Jun 23rd, 2024 Sunday Sunny
Recently I had to leave my job, for good.
Ever since the news has been shared with others, all the people including my (former) colleagues, students, and friends, showed a lot of concern for me. “How are you doing?” they asked. “Let me know if there is anything I can help.” they said. While some may be all politeness, I believe some are out of sincere kindness and care for me.
“I am fine.” I told them, with a genuine smile.
People were generally amazed by how calmly and graciously I took the situation. The repeated inquiries about my wellness weeks or even months later seem to suggest that I am not supposed to be okay. If I say so, then I must be pretending or denying. It is as if people were expecting to see me unhappy.
The truth is, while I cannot claim that I feel delighted in this drastic change in my work, I am far from suffering. I enjoy an active and healthy social life, I have a sweet family with two adorable kittens to love, and I find joy in many things besides work. Now that I will have the luxury of managing my own time during the day, I plan to fill them with what I truly want to do, and what I find meaningful.
I realize why there is a mismatch between the perspective of myself and that of those around me. They only see ONE story of my life – the story of one job, not even the story of my career. From their view, this story has a sad ending, so the protagonist (i.e. me) should be crying, or pounding my fists, or depressed.

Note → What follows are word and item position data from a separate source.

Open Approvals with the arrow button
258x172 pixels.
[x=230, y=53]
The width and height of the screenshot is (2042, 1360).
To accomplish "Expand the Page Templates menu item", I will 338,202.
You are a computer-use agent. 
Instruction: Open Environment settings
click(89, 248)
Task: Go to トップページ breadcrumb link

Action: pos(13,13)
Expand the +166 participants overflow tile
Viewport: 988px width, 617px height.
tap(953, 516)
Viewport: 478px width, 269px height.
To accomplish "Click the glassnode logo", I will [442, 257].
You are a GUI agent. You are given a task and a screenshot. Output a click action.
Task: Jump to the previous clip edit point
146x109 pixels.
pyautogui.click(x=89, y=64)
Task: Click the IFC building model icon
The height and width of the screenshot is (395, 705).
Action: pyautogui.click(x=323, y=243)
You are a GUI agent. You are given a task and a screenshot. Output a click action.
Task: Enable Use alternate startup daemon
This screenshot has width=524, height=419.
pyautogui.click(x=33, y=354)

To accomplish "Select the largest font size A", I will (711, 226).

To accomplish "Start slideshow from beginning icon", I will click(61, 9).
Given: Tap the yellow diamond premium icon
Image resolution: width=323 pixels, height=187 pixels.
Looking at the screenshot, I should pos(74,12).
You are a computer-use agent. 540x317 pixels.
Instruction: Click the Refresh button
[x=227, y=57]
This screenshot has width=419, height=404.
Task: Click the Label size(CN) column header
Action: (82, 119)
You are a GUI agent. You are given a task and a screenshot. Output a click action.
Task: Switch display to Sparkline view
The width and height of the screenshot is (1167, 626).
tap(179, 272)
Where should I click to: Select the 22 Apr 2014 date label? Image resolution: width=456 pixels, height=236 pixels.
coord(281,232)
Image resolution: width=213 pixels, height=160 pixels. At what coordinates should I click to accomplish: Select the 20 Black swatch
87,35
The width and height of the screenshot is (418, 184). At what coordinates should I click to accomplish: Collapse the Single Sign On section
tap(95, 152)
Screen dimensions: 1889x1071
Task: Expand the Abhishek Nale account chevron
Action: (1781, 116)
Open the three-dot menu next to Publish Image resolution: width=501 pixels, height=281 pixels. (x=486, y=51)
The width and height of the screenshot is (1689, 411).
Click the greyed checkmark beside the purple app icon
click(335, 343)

The reality is, life is more than one story. Sometimes one comedy is followed by a tragedy, then another highlight, then some misfortune, and so on. Sometimes there are multiple plot lines, each interacting with others yet remaining relatively independent. It is not uncommon to see a very successful businessman whose relationship is a mess, or a stellar student/scholar struggling to start/maintain a harmonious family. Life of a living human can rarely be summarized as a simple “good” or “bad”.
Of course, as observers of my life, most people only get to see one story. My former colleagues knew nothing beyond the professional face I have put on in the office – many of them have not even read my resume, and to think that all my work history and aspiration can be condensed to a two-page resume is almost laughable. My students and friends, with whom I try to be as open as possible, certainly know more about me, yet no one captures the whole picture. If my life were a book, they have selectively read a few random excerpts here and there. In the latest excerpt they skimmed through, I need to move away from my job.
Because my life is a composite, the sudden twist in one story does not paint the whole chapter dark. There are plenty of bright colors that continue to make this artwork beautiful. At most, one page has a few brown spots different from the spring hues characteristic of me, but who knows what is on the next page? After all, life keeps moving on, and it is pointless to dwell on the past.
What is more, the brown spots on this page, seen from another angle, may be blessing in disguise. Just like this intertwined crotchet piece from my husband (intended as a scratcher pad for the kitties, though they prefer the chair itself), the complex pattern created by the color mixture has produced a unique melange, that each stitch is charming in its own way.